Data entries

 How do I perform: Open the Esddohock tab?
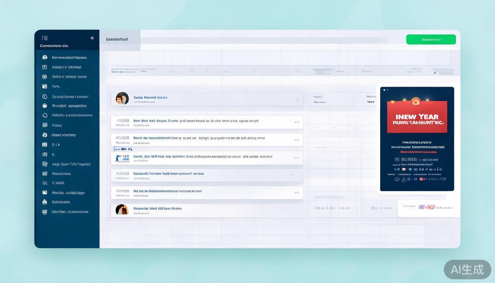tap(117, 39)
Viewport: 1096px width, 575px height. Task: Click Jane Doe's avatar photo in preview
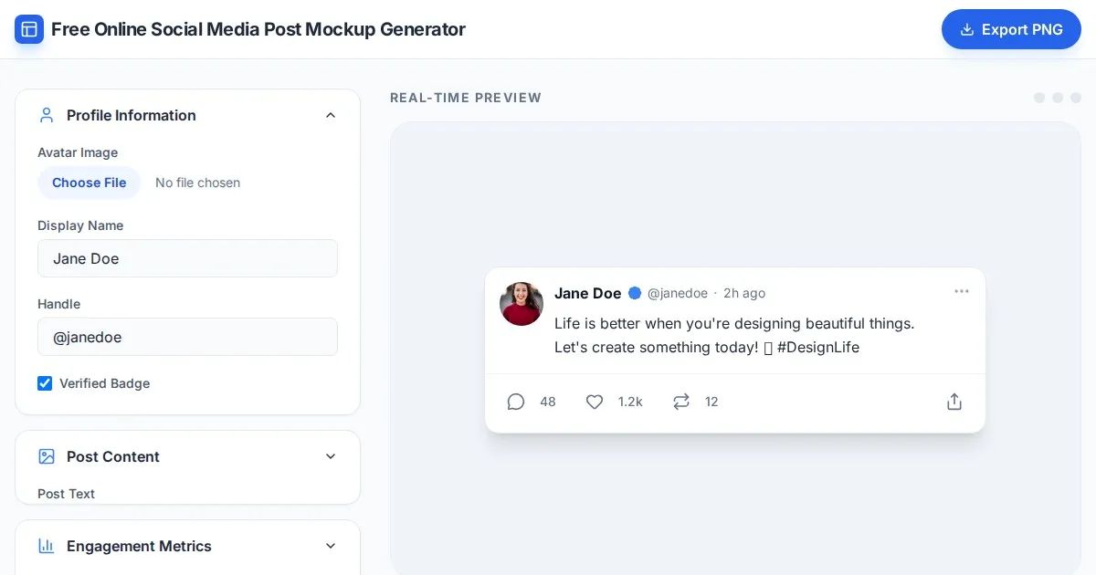(x=522, y=304)
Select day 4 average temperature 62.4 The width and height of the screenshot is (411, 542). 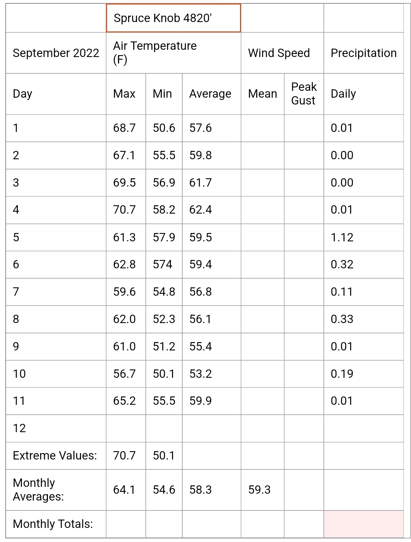pyautogui.click(x=211, y=210)
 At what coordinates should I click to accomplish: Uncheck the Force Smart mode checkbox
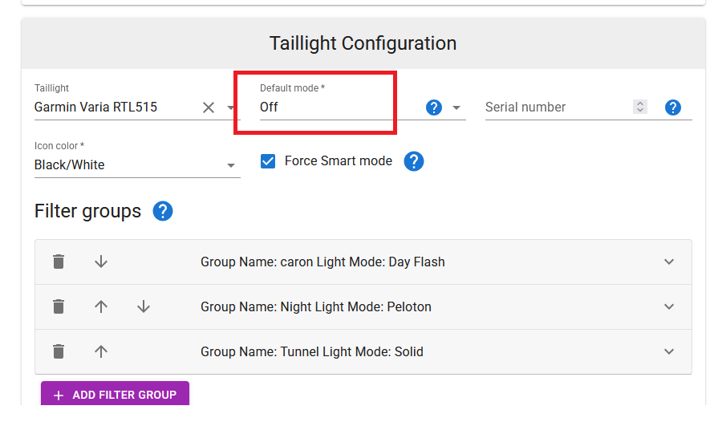tap(269, 161)
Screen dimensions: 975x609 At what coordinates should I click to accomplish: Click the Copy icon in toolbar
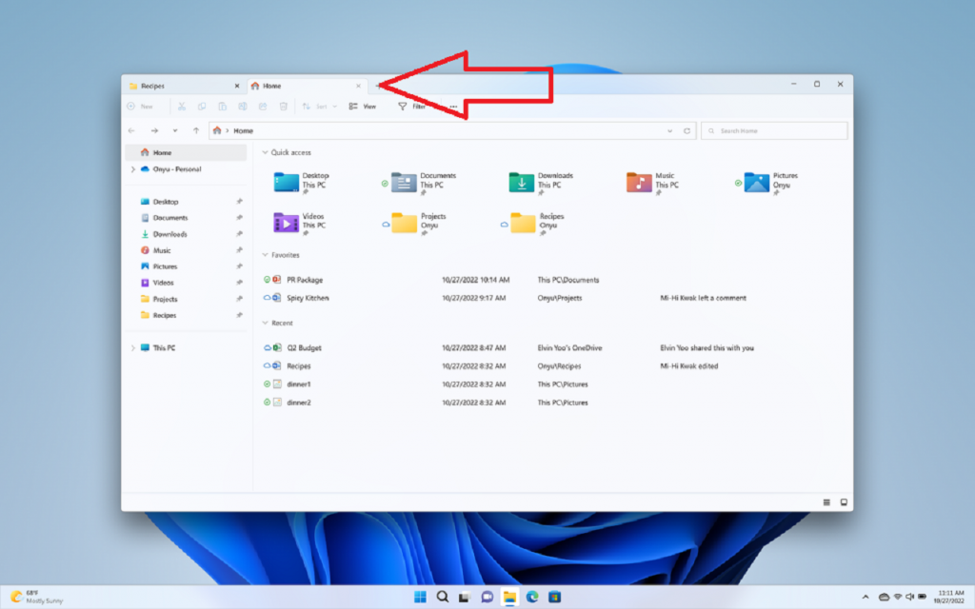tap(201, 106)
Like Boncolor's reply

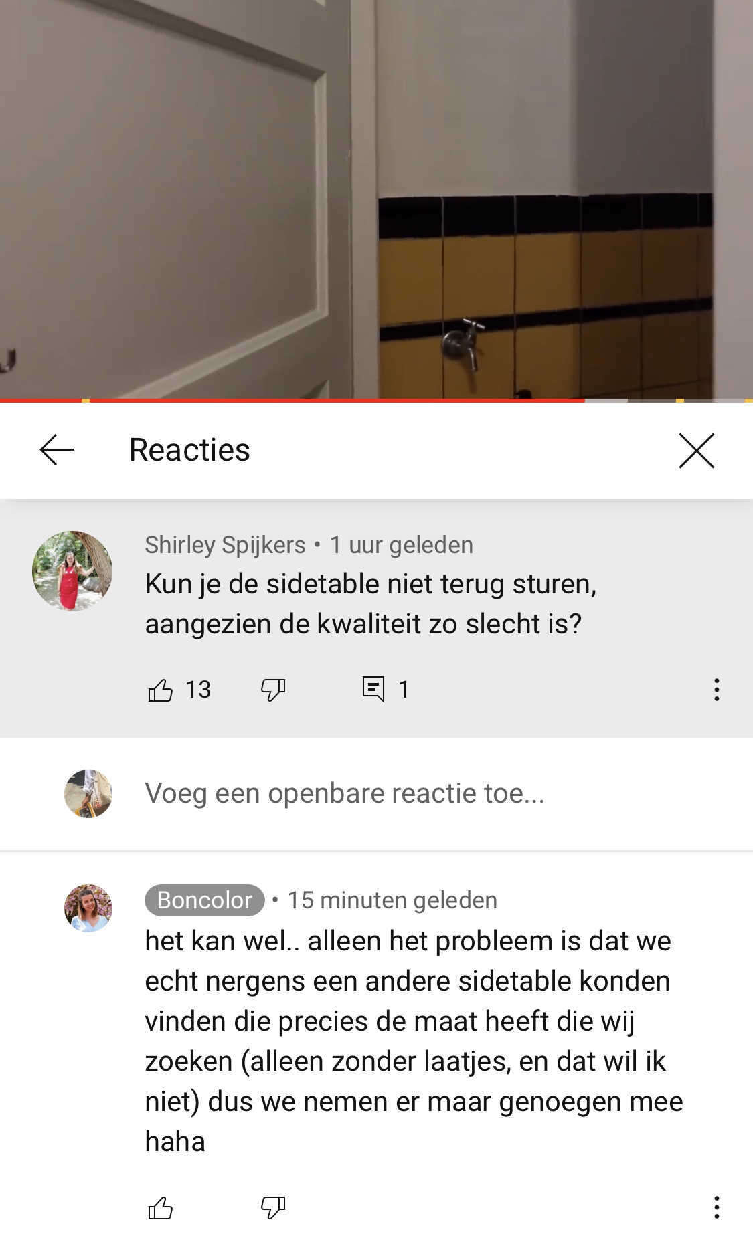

» How to complete this task
Exclude all pictures and reproduce exactly the lines from the one containing "Screen dimensions: 975x609" through the final line of the entries above.

» Answer for the task
Screen dimensions: 975x609 At what coordinates should I click to accomplish: Click the Copy icon in toolbar
tap(201, 106)
Like Boncolor's reply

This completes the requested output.